This might surprise given that the plants in question here are GMOs and are produced in the lab. These banana plants and their fruits are at the core of this infrastructure and the transnational scientific work it enables. They owe their existence to a finely calibrated set of scientific procedures that aim at artificially increasing the beta-carotene contents of plants and thereby prevent vitamin-A deficiency within the Ugandan population. Yet Mr. Nayiga, a Ugandan agronomist, asserted that “bananas do what they always do: they grow”. He denied, in other words, any essential difference between conventional banana plants and the genetically transformed banana plants that he and his colleagues were testing in trial fields. Mr. Nayiga’s response was typical of how many Ugandans think about the banana – namely, as a sturdy plant that grows without much fuss. In the trial field at Kawanda research institute, researchers devote a great deal of attention to experimental plants and their particularities. It is possible to think about banana plants here as agents, pursuing their own projects in the world, but still these plants do not subvert the research infrastructure. They rely on it and grow along with it. Even conventionally farmed banana plants rely on human assistance for their reproduction (Calkins 2019). Wild banana plants are full of hard, inedible seed. The domesticated banana plant was bred over hundreds of years to contain no seed. That means it reproduces asexually. New plants are always clones of the mother plant and are produced through tissue culture techniques in commercial banana farming; in subsistence settings farmers dig up young shoots from the root and replant them elsewhere in the field. A multispecies approach might be inclined to try to tease out how the banana plant nonetheless exceeds human design and planning (which it surely does too). The more salient points, however, are that banana plants collaborate with humans, and that their current form as high-yielding, fruit-bearing crop hinges on human-built infrastructures; this of course is all the more so true for GM bananas.

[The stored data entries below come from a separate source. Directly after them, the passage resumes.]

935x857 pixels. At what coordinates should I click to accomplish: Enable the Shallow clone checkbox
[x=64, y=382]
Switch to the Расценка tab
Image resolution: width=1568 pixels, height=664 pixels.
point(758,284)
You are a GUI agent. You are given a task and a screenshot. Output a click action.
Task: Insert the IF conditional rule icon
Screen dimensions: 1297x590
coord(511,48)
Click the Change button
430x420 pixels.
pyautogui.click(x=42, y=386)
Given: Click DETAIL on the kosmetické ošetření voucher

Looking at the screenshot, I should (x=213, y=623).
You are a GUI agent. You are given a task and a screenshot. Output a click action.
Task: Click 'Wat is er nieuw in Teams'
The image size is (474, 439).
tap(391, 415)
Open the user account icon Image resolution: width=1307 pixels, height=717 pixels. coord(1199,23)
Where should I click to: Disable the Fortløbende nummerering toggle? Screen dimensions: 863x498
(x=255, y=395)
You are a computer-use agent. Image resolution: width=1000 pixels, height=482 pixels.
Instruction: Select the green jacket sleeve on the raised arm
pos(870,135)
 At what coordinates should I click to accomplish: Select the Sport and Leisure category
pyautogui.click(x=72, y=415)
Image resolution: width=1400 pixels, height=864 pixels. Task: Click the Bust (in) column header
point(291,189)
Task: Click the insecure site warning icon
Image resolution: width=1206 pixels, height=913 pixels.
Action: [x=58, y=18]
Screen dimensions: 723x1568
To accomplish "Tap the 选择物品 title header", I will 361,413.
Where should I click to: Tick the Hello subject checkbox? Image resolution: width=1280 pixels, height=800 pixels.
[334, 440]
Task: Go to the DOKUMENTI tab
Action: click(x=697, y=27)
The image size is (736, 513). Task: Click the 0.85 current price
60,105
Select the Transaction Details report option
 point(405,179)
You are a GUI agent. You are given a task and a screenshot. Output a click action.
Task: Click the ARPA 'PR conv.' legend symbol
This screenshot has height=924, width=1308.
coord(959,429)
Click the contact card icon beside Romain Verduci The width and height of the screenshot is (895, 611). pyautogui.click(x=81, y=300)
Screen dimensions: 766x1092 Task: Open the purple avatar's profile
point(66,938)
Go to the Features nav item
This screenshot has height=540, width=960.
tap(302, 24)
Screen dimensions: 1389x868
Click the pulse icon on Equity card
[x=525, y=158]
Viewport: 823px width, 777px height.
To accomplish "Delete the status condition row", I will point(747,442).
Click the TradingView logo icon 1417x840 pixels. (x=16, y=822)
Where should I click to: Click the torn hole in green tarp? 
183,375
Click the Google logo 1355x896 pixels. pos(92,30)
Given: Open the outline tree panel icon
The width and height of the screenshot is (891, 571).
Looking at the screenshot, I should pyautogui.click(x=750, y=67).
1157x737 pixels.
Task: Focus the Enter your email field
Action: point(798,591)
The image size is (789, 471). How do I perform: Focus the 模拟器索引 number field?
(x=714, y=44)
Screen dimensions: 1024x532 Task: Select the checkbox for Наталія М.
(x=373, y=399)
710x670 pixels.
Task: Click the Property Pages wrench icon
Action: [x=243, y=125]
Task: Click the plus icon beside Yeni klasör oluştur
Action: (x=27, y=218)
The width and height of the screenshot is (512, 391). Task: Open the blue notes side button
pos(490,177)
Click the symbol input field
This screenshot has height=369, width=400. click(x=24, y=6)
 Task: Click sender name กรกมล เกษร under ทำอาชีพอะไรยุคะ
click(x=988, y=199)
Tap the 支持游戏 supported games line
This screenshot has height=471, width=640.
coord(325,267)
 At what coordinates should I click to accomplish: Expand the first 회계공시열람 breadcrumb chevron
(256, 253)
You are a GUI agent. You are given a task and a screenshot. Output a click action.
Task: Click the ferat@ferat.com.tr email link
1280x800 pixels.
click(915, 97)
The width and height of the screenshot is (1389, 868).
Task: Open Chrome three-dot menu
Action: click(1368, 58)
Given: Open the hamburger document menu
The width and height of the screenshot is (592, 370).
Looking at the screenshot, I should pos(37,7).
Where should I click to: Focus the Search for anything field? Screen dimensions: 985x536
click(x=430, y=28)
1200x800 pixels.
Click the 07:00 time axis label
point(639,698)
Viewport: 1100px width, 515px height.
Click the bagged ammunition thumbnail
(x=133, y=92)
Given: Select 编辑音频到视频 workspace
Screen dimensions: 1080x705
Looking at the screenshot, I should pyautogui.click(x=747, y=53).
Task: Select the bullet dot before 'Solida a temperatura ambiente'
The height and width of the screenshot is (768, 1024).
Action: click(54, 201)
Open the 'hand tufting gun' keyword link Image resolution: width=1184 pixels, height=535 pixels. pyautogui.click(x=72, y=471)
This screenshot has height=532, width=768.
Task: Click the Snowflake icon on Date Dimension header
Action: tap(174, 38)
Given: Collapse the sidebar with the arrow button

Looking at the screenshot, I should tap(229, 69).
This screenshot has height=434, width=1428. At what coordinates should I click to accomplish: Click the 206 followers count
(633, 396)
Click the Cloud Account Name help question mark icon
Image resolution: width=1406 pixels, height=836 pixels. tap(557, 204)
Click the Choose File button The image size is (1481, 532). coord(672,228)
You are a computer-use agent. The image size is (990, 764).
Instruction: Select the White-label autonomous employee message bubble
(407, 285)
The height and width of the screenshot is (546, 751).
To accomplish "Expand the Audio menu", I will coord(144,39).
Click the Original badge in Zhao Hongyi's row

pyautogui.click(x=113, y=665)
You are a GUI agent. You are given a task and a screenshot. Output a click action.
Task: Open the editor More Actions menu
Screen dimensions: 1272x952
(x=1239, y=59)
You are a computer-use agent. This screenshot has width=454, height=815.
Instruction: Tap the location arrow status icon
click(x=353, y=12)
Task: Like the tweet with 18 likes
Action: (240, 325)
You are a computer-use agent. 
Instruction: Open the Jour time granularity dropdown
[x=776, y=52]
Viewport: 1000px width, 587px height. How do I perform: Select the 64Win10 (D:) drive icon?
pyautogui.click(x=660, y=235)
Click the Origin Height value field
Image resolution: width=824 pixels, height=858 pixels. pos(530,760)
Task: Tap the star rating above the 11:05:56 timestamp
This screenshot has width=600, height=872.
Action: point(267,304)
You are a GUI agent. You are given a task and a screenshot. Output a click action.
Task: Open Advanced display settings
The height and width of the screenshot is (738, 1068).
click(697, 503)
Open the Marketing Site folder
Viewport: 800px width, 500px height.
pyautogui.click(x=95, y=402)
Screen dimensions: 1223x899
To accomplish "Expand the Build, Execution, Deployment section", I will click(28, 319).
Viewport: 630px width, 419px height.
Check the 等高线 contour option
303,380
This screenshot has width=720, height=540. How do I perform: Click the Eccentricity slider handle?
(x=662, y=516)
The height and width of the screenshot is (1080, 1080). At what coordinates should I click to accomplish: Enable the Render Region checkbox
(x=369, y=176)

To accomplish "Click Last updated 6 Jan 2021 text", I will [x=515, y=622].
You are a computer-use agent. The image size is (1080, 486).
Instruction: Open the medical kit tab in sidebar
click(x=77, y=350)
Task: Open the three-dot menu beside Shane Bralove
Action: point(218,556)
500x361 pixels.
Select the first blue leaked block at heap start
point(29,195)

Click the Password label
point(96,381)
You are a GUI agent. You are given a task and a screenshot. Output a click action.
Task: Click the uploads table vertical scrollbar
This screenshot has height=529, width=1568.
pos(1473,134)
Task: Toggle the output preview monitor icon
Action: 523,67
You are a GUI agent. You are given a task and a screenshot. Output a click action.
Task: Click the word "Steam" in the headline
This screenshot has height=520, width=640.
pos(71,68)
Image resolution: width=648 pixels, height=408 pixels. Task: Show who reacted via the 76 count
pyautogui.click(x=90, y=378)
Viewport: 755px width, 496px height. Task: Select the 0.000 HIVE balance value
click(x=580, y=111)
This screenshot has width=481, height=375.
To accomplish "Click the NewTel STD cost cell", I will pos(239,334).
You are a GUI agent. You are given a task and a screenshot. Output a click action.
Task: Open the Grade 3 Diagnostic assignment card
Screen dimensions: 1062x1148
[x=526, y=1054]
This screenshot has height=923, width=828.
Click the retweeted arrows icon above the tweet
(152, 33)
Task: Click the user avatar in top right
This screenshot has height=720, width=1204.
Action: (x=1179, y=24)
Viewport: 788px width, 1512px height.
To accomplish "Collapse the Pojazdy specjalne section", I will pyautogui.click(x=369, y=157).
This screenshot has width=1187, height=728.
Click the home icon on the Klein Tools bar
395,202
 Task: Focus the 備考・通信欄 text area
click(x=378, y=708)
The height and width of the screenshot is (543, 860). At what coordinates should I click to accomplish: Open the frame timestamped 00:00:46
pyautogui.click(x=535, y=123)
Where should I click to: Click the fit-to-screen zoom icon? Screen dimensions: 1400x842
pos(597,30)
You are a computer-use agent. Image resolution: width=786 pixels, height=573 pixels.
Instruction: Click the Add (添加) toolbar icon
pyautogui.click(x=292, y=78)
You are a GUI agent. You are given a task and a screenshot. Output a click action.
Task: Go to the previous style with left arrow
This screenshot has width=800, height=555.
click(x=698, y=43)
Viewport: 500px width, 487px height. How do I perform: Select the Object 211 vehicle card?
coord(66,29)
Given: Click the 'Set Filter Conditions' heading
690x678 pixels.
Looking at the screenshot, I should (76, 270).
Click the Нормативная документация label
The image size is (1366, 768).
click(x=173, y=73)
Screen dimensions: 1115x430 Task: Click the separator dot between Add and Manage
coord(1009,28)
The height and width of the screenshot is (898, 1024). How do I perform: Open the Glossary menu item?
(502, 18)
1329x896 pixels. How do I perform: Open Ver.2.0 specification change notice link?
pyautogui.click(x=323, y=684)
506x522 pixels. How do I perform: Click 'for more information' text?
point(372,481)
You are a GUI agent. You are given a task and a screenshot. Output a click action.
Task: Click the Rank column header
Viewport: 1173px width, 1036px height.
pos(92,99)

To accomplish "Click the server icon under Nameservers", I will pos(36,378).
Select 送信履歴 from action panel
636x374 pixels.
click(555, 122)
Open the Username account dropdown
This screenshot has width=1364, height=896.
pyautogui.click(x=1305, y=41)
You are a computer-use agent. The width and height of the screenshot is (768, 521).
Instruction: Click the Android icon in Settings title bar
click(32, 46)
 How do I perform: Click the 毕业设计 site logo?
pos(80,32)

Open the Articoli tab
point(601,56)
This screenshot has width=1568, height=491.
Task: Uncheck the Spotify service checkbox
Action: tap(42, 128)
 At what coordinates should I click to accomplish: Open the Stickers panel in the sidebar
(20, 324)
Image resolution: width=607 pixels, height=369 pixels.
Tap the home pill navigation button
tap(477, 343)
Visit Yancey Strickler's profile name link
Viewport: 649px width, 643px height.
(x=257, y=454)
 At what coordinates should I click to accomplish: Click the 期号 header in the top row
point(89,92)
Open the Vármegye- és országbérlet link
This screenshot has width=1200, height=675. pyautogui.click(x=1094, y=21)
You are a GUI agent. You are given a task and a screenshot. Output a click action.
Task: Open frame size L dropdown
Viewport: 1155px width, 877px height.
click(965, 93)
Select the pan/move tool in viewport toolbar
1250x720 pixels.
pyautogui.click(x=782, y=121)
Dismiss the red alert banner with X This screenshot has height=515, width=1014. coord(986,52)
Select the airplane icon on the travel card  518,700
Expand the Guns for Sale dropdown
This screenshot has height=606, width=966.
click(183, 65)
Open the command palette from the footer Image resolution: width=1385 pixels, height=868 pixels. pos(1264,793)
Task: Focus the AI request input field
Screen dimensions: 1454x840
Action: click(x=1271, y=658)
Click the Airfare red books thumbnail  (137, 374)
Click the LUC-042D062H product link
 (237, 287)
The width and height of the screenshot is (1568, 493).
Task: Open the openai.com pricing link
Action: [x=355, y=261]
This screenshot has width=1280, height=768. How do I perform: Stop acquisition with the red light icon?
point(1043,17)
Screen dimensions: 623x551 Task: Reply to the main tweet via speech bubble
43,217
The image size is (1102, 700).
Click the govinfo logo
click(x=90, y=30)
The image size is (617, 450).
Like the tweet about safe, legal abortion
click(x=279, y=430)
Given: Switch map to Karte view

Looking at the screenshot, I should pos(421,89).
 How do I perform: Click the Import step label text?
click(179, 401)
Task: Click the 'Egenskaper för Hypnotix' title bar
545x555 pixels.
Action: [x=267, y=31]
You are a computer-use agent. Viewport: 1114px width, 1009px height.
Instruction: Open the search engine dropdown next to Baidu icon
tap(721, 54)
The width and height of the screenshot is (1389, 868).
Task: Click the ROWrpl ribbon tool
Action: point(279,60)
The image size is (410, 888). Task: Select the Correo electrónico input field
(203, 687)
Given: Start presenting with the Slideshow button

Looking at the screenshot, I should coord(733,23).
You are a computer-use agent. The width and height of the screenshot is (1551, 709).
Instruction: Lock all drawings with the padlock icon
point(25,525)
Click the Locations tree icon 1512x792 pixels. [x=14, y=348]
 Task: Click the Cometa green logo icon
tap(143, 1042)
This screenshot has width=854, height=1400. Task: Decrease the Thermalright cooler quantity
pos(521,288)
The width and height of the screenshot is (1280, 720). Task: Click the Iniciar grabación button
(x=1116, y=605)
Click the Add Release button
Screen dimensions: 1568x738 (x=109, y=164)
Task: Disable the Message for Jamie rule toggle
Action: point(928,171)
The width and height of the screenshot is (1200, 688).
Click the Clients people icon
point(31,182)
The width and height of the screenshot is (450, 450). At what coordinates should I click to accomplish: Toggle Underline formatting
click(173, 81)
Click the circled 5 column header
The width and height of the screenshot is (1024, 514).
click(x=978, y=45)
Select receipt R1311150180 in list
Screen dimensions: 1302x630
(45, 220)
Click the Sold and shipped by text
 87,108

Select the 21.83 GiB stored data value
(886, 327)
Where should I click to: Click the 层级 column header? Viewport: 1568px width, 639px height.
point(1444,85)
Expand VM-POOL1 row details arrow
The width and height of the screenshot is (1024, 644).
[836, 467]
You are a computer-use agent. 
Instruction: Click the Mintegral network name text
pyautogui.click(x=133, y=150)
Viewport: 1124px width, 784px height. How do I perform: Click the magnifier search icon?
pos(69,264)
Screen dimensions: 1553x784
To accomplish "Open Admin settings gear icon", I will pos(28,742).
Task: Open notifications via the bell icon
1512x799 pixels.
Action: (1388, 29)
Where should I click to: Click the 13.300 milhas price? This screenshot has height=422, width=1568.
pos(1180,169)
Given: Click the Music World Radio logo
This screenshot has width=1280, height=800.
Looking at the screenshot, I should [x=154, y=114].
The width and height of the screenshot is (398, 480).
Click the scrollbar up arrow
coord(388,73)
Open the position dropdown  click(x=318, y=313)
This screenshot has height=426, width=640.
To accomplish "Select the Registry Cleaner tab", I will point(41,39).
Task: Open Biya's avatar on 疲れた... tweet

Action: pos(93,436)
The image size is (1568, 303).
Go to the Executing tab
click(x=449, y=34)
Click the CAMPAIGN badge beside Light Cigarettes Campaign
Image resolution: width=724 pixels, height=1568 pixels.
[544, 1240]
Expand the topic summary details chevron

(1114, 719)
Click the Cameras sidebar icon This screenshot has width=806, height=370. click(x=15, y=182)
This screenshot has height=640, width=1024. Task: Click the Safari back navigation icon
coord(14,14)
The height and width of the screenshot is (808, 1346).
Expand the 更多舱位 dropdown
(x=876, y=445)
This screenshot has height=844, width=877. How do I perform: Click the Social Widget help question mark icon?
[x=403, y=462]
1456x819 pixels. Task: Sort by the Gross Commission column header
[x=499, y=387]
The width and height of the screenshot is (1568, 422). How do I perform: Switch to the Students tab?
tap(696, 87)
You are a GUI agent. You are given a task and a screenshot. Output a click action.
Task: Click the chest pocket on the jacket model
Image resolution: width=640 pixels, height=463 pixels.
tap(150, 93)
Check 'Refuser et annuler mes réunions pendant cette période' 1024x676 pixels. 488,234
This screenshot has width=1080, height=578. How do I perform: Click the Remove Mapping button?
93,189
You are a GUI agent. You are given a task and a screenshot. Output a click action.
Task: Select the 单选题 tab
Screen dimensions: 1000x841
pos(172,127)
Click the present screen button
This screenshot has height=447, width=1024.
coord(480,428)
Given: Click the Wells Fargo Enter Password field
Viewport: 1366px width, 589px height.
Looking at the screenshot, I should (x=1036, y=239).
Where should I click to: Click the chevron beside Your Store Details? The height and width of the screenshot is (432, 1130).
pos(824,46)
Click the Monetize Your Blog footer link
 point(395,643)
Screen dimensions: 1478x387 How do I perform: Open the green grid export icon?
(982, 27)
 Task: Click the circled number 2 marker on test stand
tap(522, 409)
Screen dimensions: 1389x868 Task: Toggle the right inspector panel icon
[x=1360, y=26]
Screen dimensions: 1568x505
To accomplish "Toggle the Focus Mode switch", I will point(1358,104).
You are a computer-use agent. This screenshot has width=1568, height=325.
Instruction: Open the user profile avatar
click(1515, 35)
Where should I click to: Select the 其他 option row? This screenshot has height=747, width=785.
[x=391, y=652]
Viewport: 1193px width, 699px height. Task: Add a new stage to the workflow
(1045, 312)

Banana plants, buildings, power supply, technologies, scientific protocols, chemicals, and skilled personnel are all elements of the scientific infrastructure that facilitate the practice of molecular biology at this Ugandan lab. Classical work like Star (1999) mobilized the notion of infrastructure to capture forms of agency that are distributed between humans, concepts and things, and which cannot neatly be ascribed to a singular entity. This recalls ANT approaches that, though working with the trope of the network and not infrastructure, undertook a symmetrical treatment of the non-human without a priori decisions about who can be considered an actor or not. ANT wasn’t particularly attuned to the forms of expression of non-human living beings, but we still find examples of living non-humans. Think, for example, of the well-known mutineering scallops of St. Brieuc Bay who refuse being enrolled by scientists (Callon 1986). Moreover, the larger concern ANT put on the table lingers: when writing about infrastructures do we need to decide a priori whose agency – whether human, animal, plant or thing – needs attending to?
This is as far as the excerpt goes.